Other than a rare peek into the dominant search engine’s closely guarded algorithms, what makes the leak momentous is that some details appear to contradict past public statements by Google representatives.
However, factoring in the timeline and nature of these statements, the contradictions are not entirely black and white.
The documentation mentions a feature that implies Google computing “siteAuthority” score. Consequently, this brings into question a seven-year-old statement from Google spokesperson John Mueller, in which he mentioned the search engine not using a “website authority score.”
But, Mueller used phrases such as “from my point of view” and “something like that,” which suggests that Google spokespeople could be leaning on vagueness and semantics, a common tactic for corporate representatives.
Understandably, Google wants to protect its search results from bad actors. But for the sake of the well-meaning ones and keeping their trust, it might be better to go along the lines of “We cannot comment on that” next time and avoid belying.
So, while the Google API leak revealed some fascinating insights into the search engine giant’s algorithms, this isn’t a “gotcha” moment for search engine optimization (SEO) and digital marketing professionals.
Instead, the leak should prompt an eagerness for professionals to explore and test against what Google says.
This blog will look at the Google leaks as follows:
• How Did the Google Leak Unfold?
• Summary of the Latest Google Leak: What It Revealed
• Google’s Response: Cautions Against Misinterpreting Leaked Documents
• Another Google Data Leak on the Horizon
• How Should the SEO Community Move Forward
• Get Help: Let’s Guide You Through the Google Algo Updates
How Did the Google Leak Unfold?
“The leak itself seems to have been made by accident on Google’s side, a lapse,” said Tristan Harris, Thrive Internet Marketing Agency’s Director of Digital PR.
“The person that reported the leak has no connection to Google or any of its companies.”
The sequence of events surrounding the Google leak began on March 13, when an anonymous source known as “yoshi-code-bot” posted the leaked documentation on GitHub.
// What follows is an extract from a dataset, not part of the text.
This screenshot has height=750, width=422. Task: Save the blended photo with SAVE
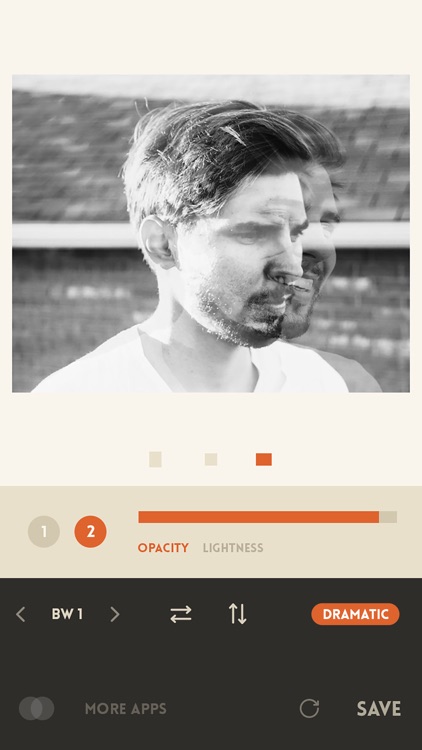click(379, 709)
Despite the potential significance of the content, the post did not attract attention from the public or media.
In an effort to bring more awareness to the leak, the anonymous source reached out to Rand Fishkin via email on May 5. Fishkin, a well-known figure in the SEO community, was initially hesitant but eventually took the matter seriously and sought advice from Mike King, another respected expert in the field.
Their collaboration culminated in Fishkin and King publishing their respective analyses and commentaries on May 27. These posts significantly raised the leak profile and drew the attention of the SEO community and beyond.
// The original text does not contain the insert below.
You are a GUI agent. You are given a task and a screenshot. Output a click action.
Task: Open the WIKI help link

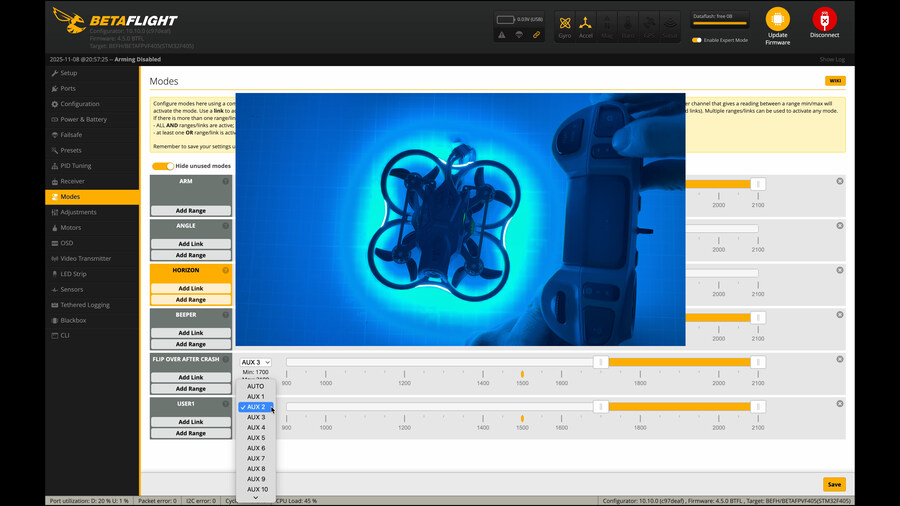pyautogui.click(x=834, y=81)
The following day, on May 28, the anonymous source revealed his identity. Erfan Azimi, an SEO practitioner and EA Eagle Digital founder, came forward and posted a YouTube video discussing why he pursued the Google algorithm leak.
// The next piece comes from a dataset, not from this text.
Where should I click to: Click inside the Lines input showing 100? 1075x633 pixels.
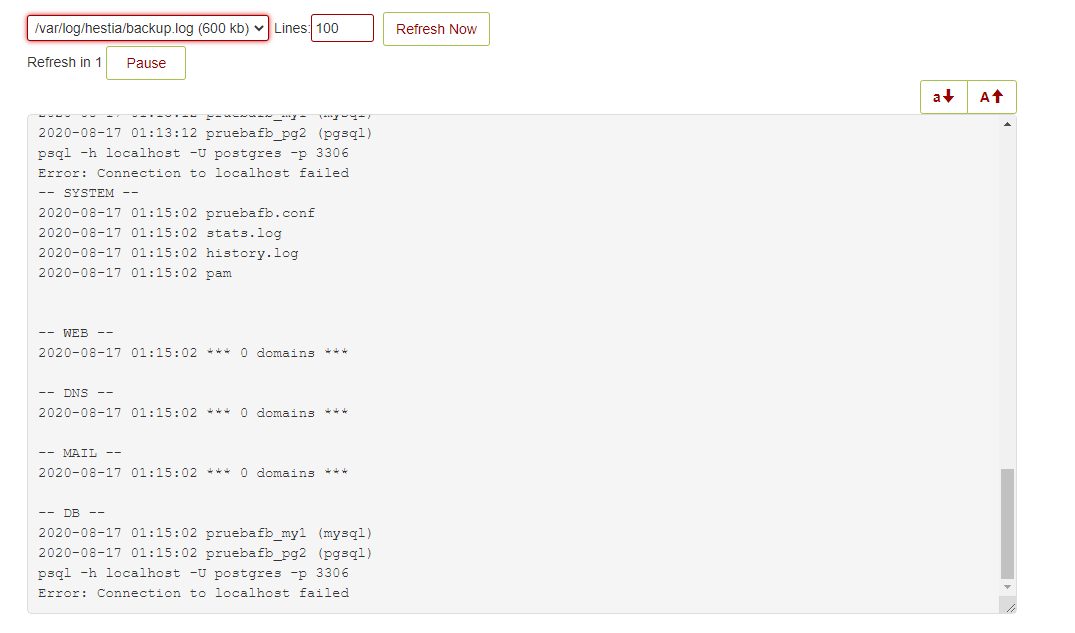click(344, 28)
Azimi stressed that he has “no financial motive,” only that “the truth needs to come out.”
Summary of the Latest Google Leak: What It Revealed
Mentions of large language models and generative features point towards the leak being a recent document.
“The leak gives us the most extensive view we’ve ever had of how Google potentially ranks sites,” Harris noted.
“It’s wise to keep ourselves informed, but jumping the gun before the industry has started in-depth testing would be the opposite, especially since we don’t know what weight each signal has.”
Here’s a summary of what’s been revealed in the Google leak:
Over 2,500 Modules Containing 14,000 Ranking Features
The Google data leak exposes an elaborate framework with 2,596 modules with 14,014 attributes. Despite the extensive documentation, specifics on the weighting of these features remain a mystery, suggesting a highly complex and nuanced ranking system. Still, it highlights the importance of various elements for SEO.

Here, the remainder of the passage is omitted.